En el caso de la maestra de Yoro, el sistema actuó con rapidez y contundencia. Un episodio de violencia en el aula una conducta que no debe justificarse ni minimizarse bastó para que la docente fuera detenida, esposada y expuesta ante las cámaras. En cuestión de horas, veintiséis años de trayectoria profesional quedaron bajo la sombra de un hecho reprochable y del implacable juicio público.
Pero la pregunta es inevitable: ¿por qué esa misma severidad parece desaparecer cuando los señalamientos alcanzan a figuras del poder político?
Las polémicas imágenes atribuidas al alcalde de Yuscarán, en las que se observa un ambiente impropio dentro de instalaciones municipales y se escuchan expresiones relacionadas con el supuesto desvío de fondos públicos, merecen una investigación seria, inmediata y transparente. No corresponde a la opinión pública dictar una sentencia anticipada, pero tampoco es aceptable que hechos de semejante gravedad sean recibidos con indiferencia institucional.

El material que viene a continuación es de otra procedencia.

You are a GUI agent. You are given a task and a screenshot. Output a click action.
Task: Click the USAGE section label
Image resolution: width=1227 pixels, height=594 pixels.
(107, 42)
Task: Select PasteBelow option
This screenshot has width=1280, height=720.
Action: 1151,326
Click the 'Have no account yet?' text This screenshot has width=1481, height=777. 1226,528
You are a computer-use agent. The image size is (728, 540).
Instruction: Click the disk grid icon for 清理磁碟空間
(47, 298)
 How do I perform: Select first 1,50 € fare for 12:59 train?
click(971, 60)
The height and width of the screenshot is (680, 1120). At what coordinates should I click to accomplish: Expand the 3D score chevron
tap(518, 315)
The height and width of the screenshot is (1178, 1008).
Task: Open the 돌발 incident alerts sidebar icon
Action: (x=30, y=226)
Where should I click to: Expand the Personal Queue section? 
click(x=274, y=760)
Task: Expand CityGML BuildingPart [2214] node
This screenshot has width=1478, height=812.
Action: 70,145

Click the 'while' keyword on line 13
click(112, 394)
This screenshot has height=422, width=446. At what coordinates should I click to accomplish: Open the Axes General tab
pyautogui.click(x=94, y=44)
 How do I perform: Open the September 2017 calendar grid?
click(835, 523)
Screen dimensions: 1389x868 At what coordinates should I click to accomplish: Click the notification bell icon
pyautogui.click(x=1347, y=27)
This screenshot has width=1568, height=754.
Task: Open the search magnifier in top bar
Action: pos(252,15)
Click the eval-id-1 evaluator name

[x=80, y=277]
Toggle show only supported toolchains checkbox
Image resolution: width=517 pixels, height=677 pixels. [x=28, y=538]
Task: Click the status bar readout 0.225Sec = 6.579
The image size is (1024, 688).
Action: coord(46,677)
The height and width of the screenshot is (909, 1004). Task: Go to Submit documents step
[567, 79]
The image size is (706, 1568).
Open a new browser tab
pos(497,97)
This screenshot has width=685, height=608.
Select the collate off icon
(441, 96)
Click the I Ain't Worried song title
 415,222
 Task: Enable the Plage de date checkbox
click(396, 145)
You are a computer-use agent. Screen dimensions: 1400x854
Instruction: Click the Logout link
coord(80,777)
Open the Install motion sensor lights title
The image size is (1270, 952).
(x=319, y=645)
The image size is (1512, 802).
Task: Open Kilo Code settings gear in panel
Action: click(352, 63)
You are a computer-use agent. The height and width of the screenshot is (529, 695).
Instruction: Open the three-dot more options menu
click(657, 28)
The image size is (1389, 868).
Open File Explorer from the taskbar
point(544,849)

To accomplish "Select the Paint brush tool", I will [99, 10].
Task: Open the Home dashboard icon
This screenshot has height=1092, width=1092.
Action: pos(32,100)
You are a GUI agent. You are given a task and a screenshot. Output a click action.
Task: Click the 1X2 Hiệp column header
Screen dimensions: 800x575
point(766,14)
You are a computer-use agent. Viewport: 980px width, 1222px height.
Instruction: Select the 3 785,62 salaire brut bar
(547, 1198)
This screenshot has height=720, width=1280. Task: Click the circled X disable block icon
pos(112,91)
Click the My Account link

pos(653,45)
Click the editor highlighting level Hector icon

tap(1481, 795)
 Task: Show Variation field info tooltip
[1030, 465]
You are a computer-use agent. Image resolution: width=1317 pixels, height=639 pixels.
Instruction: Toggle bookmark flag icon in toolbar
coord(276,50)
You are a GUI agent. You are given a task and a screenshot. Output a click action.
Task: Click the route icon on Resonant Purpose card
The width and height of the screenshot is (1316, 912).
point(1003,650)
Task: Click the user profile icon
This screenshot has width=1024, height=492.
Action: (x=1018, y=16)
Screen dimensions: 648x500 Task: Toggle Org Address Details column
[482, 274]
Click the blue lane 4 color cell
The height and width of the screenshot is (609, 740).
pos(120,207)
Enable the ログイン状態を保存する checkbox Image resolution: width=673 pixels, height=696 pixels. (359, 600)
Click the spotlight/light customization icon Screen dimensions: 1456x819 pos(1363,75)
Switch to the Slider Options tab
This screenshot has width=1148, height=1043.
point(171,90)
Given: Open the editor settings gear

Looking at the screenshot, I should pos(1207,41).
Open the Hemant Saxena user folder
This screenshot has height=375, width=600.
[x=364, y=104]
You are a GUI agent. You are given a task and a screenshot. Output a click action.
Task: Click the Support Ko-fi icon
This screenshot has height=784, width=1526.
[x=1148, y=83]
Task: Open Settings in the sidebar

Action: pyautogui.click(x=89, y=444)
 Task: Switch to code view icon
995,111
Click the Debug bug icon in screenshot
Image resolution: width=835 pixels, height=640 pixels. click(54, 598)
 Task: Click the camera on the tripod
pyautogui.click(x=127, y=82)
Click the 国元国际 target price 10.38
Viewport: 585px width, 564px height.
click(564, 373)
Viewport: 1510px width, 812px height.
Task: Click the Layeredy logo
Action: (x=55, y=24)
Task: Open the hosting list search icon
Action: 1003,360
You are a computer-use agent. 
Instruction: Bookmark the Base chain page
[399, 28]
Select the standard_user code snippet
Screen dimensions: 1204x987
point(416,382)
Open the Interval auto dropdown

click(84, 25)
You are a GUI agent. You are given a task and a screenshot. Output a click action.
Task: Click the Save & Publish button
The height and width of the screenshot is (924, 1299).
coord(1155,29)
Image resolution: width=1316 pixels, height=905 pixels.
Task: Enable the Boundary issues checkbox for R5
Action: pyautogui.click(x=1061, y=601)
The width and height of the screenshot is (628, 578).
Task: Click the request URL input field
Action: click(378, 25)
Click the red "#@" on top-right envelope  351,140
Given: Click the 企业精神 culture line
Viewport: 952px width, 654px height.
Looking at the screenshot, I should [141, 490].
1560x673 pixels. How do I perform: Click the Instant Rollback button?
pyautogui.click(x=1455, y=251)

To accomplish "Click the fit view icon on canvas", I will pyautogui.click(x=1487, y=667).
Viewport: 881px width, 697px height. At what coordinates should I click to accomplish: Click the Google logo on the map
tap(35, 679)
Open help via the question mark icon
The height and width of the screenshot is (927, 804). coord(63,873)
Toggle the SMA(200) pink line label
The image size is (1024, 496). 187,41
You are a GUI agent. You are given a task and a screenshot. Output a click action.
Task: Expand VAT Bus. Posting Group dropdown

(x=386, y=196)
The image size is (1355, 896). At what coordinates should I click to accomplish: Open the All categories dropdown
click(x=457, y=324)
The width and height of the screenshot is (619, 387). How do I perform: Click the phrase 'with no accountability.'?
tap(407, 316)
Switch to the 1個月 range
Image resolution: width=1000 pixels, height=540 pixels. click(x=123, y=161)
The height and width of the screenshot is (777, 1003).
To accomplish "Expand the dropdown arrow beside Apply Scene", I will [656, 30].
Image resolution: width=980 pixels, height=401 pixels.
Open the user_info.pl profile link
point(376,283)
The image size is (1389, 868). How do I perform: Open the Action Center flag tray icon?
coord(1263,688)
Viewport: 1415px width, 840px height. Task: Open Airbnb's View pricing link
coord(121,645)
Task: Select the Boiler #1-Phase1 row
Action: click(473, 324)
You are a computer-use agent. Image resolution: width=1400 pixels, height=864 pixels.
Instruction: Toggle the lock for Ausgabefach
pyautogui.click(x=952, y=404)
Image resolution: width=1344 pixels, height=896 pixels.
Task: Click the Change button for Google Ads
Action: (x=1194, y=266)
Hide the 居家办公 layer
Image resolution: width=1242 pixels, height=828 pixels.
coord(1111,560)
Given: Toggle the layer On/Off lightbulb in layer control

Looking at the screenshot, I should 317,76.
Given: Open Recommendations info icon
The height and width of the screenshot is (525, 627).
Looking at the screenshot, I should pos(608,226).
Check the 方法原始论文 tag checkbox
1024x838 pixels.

Si existen indicios de un posible uso indebido de los recursos del pueblo, las autoridades competentes tienen la obligación de investigar. La ley debe actuar con el mismo rigor, sin importar si se trata de una maestra, un alcalde, un diputado o cualquier otro ciudadano.
Lo ocurrido con la docente estuvo mal. La violencia contra un estudiante no puede normalizarse. Pero tampoco puede normalizarse el despilfarro, el abuso de poder ni las expresiones que sugieran un posible saqueo de las arcas públicas.
Honduras no puede seguir siendo un país donde el ciudadano común enfrenta todo el peso del sistema mientras, ante los poderosos, la indignación se diluye y las instituciones guardan silencio.
¿Qué nos está pasando, Honduras?
¿Nos hemos acostumbrado a castigar con furia al más débil y a guardar silencio frente al poder?
La justicia que solo alcanza a unos pocos no es justicia. Y el silencio ante los posibles abusos contra el dinero del pueblo termina convirtiéndose en complicidad.
¿Acaso permitiremos que el mal termine venciendo?